GRE Tunnel

Answered Question
Sep 9th, 2007

Can I expand the BW of my tunnel? How? I only have 9 KBit. I think this is the default. Am I right? Please advice on what will I do.

Tnx a lot!!!

I have this problem too.
0 votes
Correct Answer by tdrais about 9 years 2 months ago

The bandwidth does not affect the speed data is transferred over a interface and that is all interfaces not just tunnels.

It is basically just a number and you can set it to anything you want. The true transfer rates are set by the physical clocks on a interface.
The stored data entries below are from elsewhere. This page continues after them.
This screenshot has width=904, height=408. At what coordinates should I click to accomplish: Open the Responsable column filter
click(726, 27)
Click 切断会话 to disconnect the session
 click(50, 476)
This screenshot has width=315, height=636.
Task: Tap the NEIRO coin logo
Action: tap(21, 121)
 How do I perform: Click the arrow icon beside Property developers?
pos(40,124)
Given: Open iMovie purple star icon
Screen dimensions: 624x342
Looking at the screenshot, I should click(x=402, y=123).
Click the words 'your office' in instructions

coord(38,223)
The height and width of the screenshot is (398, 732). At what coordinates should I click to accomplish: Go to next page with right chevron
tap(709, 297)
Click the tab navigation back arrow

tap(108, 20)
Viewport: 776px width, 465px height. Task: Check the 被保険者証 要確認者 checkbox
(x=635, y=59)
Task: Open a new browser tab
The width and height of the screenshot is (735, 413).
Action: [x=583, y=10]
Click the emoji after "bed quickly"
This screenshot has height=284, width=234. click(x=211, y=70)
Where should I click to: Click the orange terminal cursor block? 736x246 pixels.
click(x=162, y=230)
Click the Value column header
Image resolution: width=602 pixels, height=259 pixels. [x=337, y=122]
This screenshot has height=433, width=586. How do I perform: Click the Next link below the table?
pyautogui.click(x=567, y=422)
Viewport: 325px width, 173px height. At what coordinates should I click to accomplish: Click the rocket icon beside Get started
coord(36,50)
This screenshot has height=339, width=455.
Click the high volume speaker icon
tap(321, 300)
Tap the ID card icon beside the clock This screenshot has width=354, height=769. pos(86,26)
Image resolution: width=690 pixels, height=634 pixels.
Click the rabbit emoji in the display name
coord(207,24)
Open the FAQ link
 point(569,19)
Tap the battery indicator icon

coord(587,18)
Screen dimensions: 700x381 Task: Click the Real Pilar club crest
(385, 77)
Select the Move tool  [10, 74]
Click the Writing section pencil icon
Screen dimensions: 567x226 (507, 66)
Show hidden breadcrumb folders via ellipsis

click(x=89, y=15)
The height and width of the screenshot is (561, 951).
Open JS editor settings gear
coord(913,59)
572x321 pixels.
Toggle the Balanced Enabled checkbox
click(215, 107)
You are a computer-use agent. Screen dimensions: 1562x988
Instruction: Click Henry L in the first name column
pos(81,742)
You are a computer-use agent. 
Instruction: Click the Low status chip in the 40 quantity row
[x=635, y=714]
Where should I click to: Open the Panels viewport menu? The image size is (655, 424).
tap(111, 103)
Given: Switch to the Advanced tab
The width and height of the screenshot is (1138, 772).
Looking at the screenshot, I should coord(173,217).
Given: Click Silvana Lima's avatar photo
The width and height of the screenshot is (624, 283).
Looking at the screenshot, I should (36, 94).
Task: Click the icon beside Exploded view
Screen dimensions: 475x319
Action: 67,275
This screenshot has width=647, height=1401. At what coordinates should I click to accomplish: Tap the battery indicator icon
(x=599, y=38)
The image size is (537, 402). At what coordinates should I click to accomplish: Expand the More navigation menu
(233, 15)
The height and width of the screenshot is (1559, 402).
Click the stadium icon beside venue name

You will always send/receive data at the interface rate even if you leave the bandwidth set to 9k

This parameter is used

1. By some routing protocols to select path. This needs to be set correctly for the router to be able to select the proper "best" path. Be careful running routing protocols over a tunnel you must avoid learning the tunnel end points over the tunnel.

2. QoS For a tunnel it is of limited use to run QoS but in some cases where you want to limit the traffic it can be effect to apply QoS to a tunnel.

3. Many monitor tools read this value via SNMP. Mostly this stops calls in the middle of the night from your NOC guys worried because their tool said the tunnels was utilized 3000%

Using tunnels to run routing over MPLS is one of the more common uses lately. You really won't have a issue leaving it at 9k as long as you leave all your tunnels at 9k. Just be consitant but it is best practice to set it to the physical interface speed.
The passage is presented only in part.